I have set the meta tag in the header field to
<meta http-equiv="Content-Type" content="text/html; charset=UTF-8">
I am submitting Thai text through a form, it is stored in a mysql database,
the database charset and collation appear to be correct. When retrieving the
text, the thai text is displayed correctly.
The problem is that the thai text gets converted to html entities, which
means that there is something amiss here. Even though the CMS is a web
application and html entities is fine for browser display, I would like to
follow the correct procedure so that the database text can even be read in
the correct language.
The strange behaviour is when testing on my local machine, the browser
(FireFox 1.5) shows the Encoding as "ISO-8859-1" and content type as utf-8.
I changed the default encoding type to UTF-8 for the browser under the
content->advanced ->options but this doesn't not appear to have affected
anything.
It could be that the encoding for the server needs to be set to utf-8 or
that I need to send headers to that effect.
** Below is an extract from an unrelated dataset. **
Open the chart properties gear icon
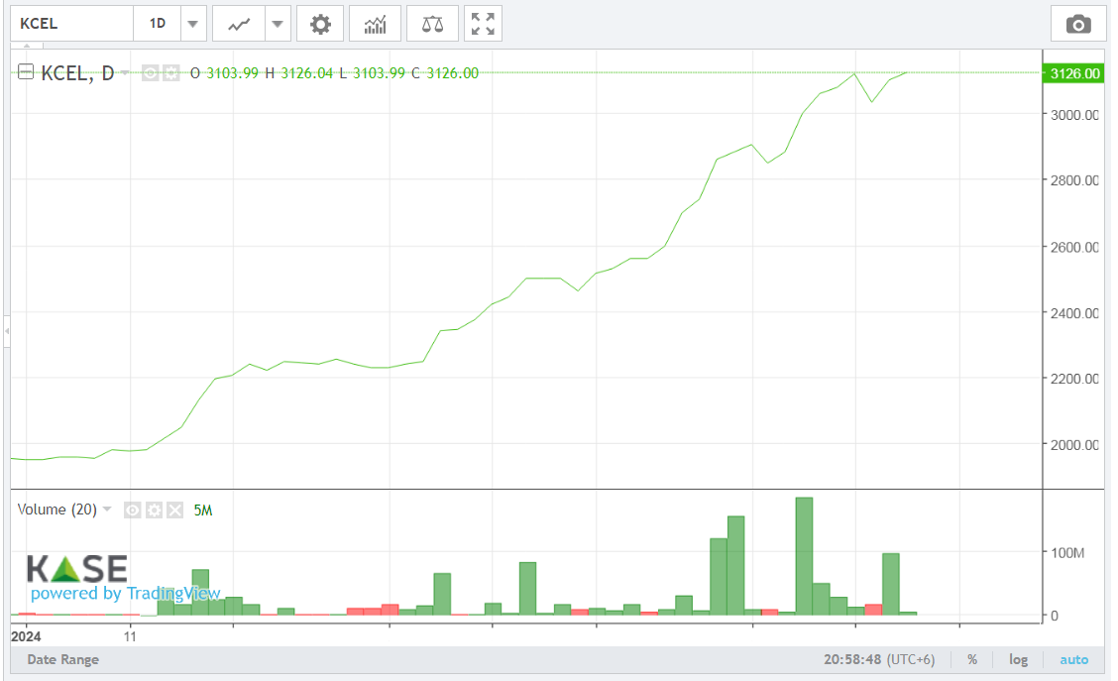Viewport: 1118px width, 681px height. (320, 24)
I am running apache on windows (xampp) locally. Using phpmyadmin as the
database gui. Strangely enough the page encoding for the phpmyadmin pages
shows up as UTF-8.
I also found a very good resource on various php/mysql/browser issues
http://www.phpwact.org/php/i18n/charsets?s=utf8
It gets even stranger when I set the form encoding to
enctype="multipart/form-data" (which is the recommended setting for
submitting unicode characters). In this case, the thai text is neither
stored correctly nor displayed correctly, but are changed into accented
symbols. Yet, the very same accented characters are both stored and
displayed, there's no loss there.
-----Original Message-----
From: Tex Texin [mailto:[EMAIL PROTECTED]
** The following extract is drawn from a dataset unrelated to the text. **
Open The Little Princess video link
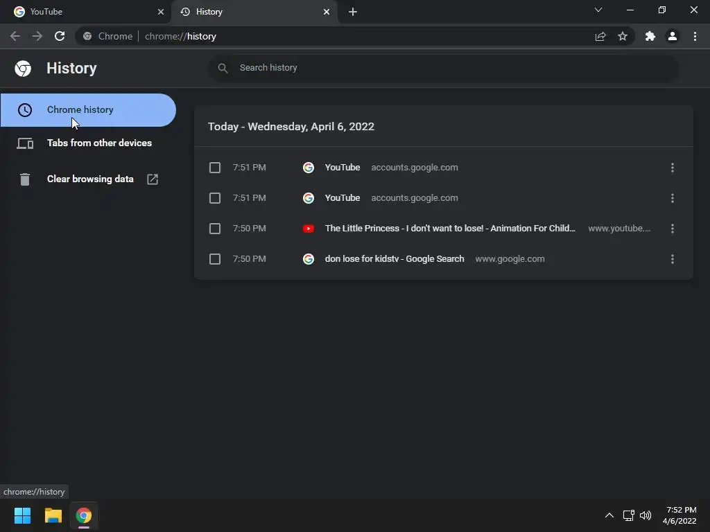The image size is (710, 532). coord(449,229)
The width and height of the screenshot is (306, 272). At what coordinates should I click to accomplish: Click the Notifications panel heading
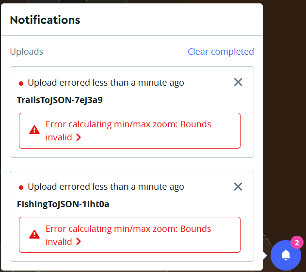[x=45, y=20]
Sent: Monday, January 30, 2006 5:41 PM
To: 'Naintara'; [email protected]
Subject: RE: [PHP-I18N] storing unicode in mysql database
When you say the browser charset is set to utf-8, how are you doing that?
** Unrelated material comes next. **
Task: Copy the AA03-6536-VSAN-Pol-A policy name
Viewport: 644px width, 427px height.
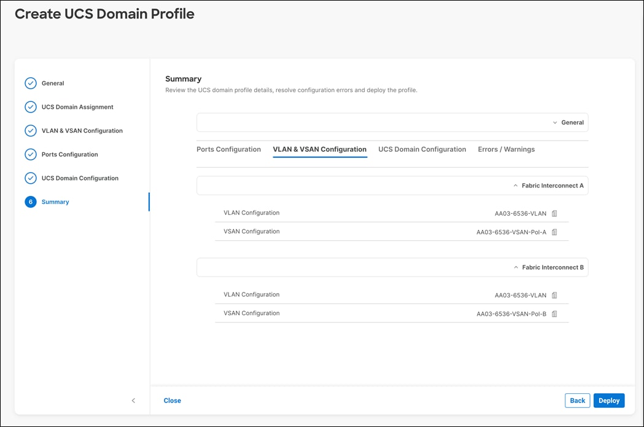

If the browser is converting the thai characters to numeric character
references (I assume that is what you mean by html codes: e.g. &#ddddd;
where d is a decimal digit) then most likely the page that is accepting user
data is not set to the right encoding.
Make sure the http protocol specifies the encoding is utf-8 and not iso
8859-1, or if the http protocol is not setting charset, then make sure the
web page is setting it to utf-8 (<meta http-equiv=Content-Type
content="text/html; charset=UTF-8">).
Tex Texin
Internationalization Architect, Yahoo! Inc.
> -----Original Message-----
> From: Naintara [mailto:[EMAIL PROTECTED]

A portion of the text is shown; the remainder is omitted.